* _WORK TO COMPLETE_:
Reproduce, please, the line that holds "Task: Take a screenshot with the 截图 icon" and all later lines through the end of the entries below, exactly; omit pictures.

* _DATASET_:

-------

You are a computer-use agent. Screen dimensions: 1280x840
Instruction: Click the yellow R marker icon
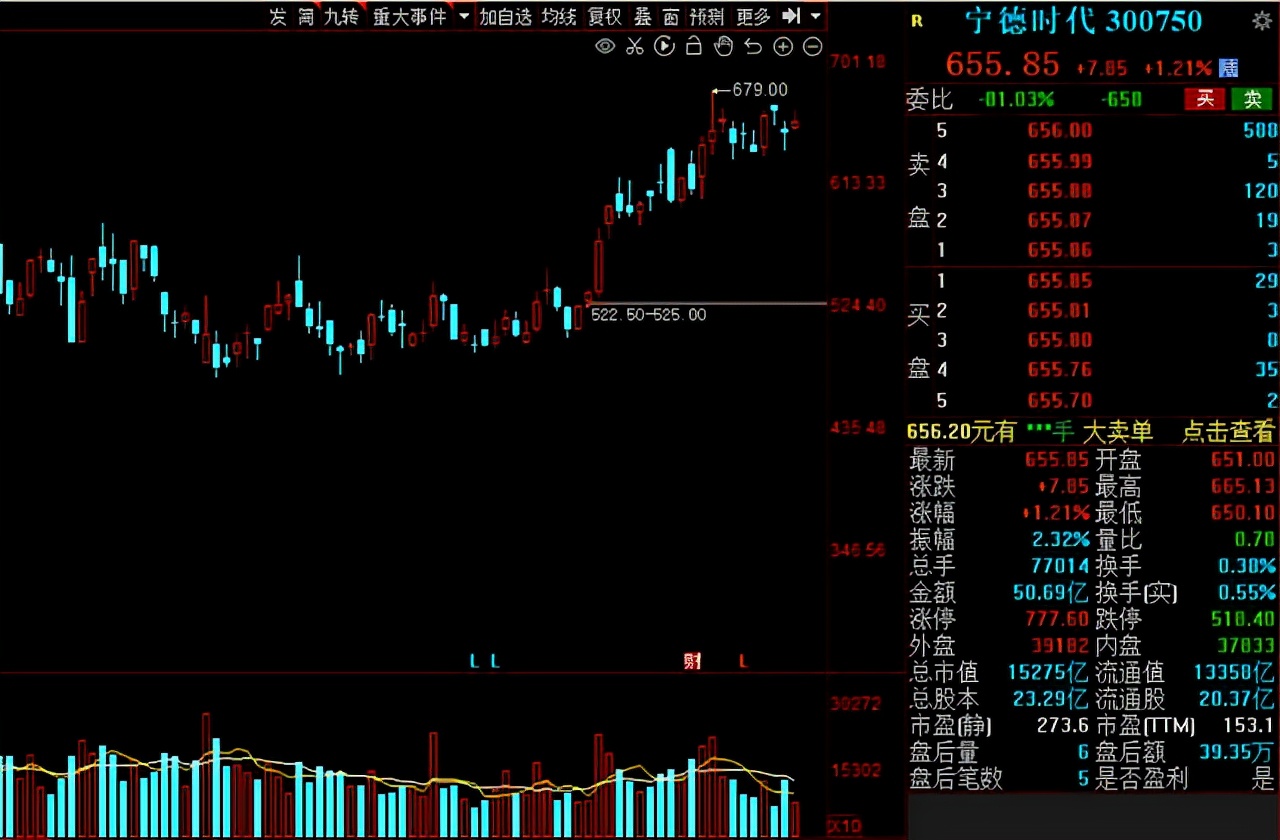point(918,21)
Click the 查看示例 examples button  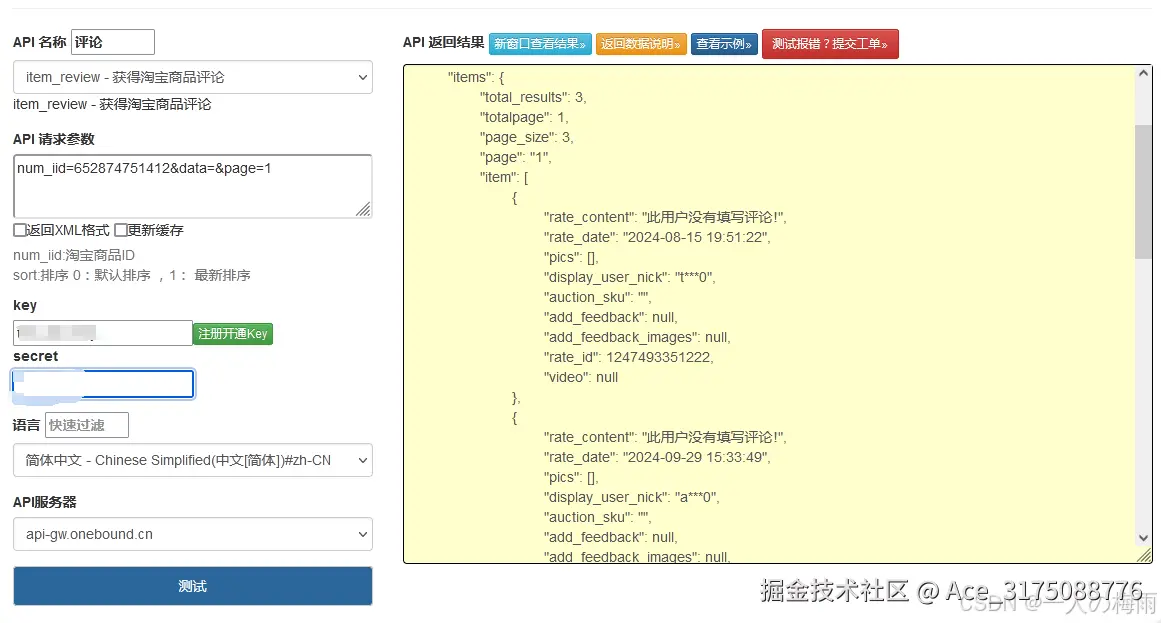tap(723, 44)
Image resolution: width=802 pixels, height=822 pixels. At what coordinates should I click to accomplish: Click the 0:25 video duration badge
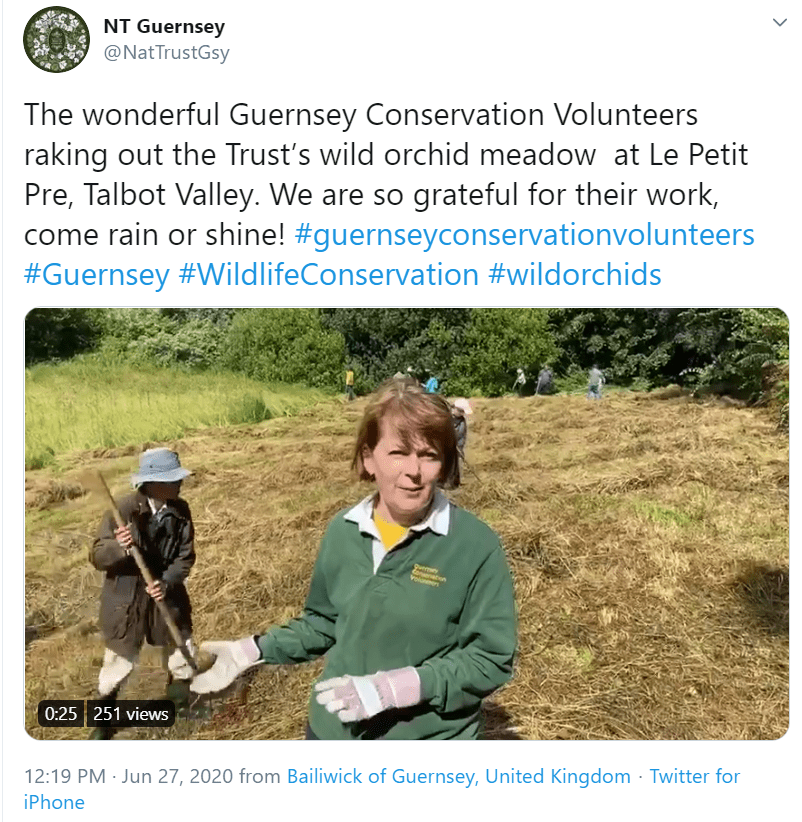point(59,714)
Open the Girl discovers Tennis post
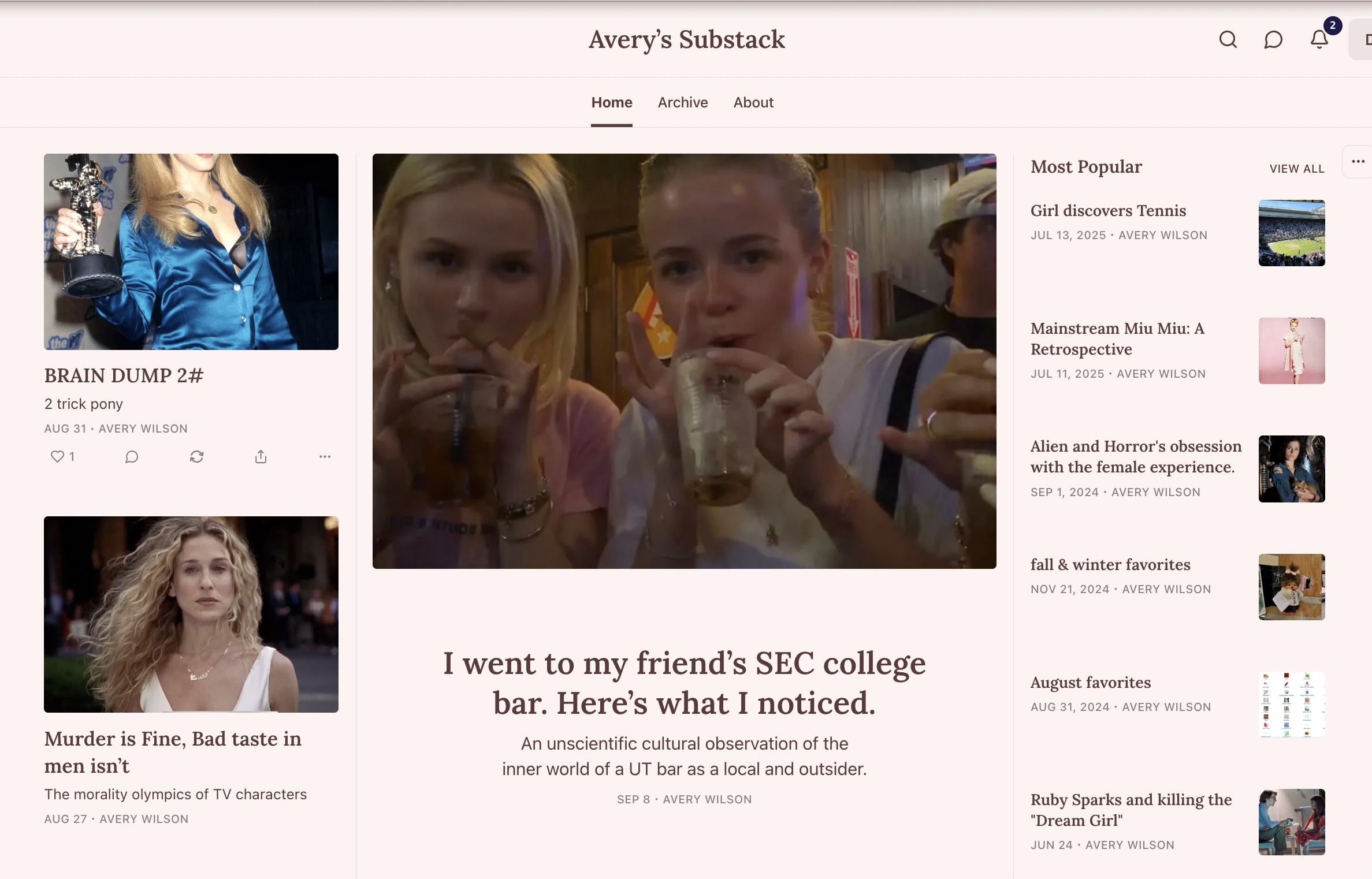The height and width of the screenshot is (879, 1372). tap(1108, 211)
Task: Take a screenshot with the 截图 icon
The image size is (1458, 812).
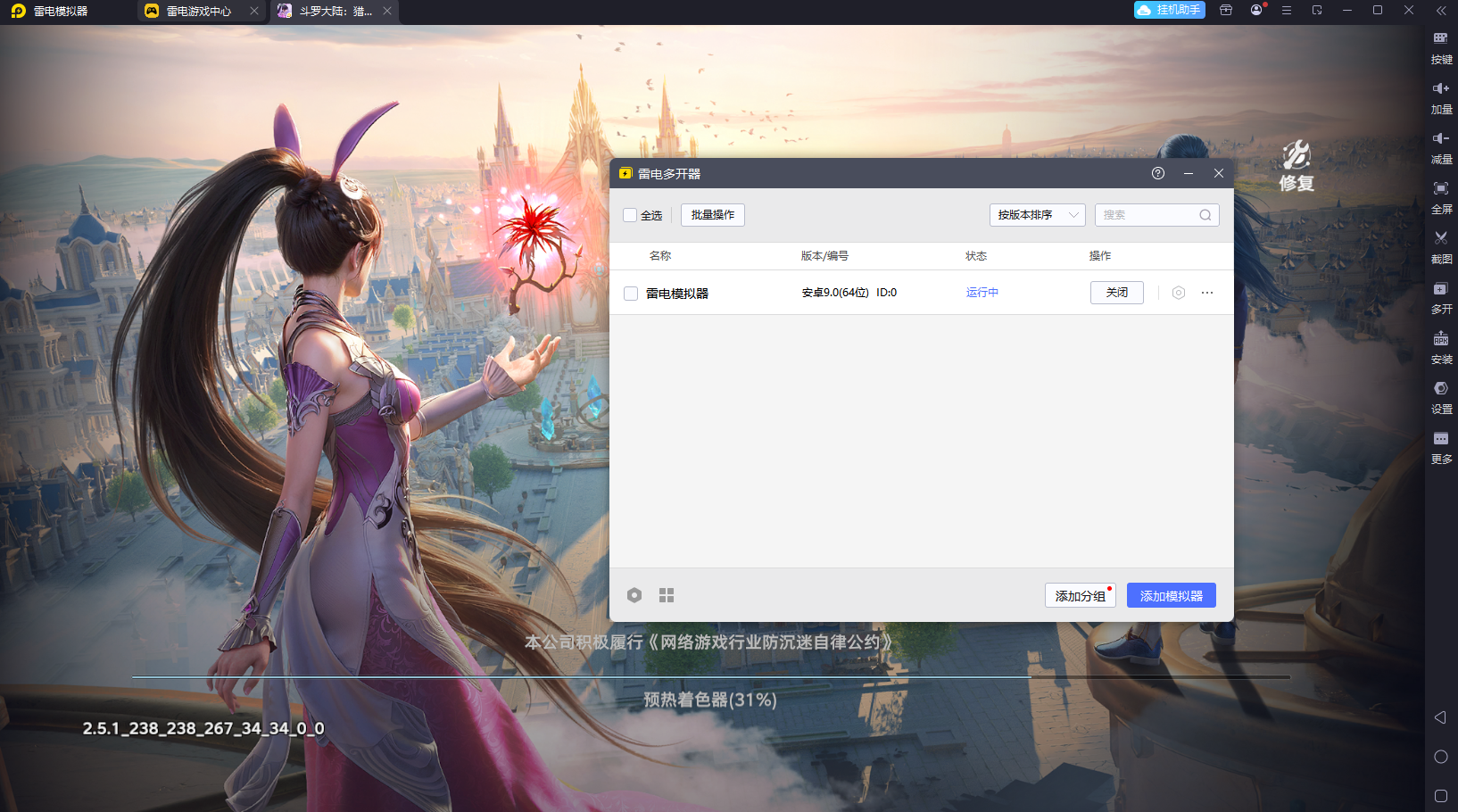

-------

* _SOLUTION TO THE EXERCISE_:
Task: Take a screenshot with the 截图 icon
The image size is (1458, 812).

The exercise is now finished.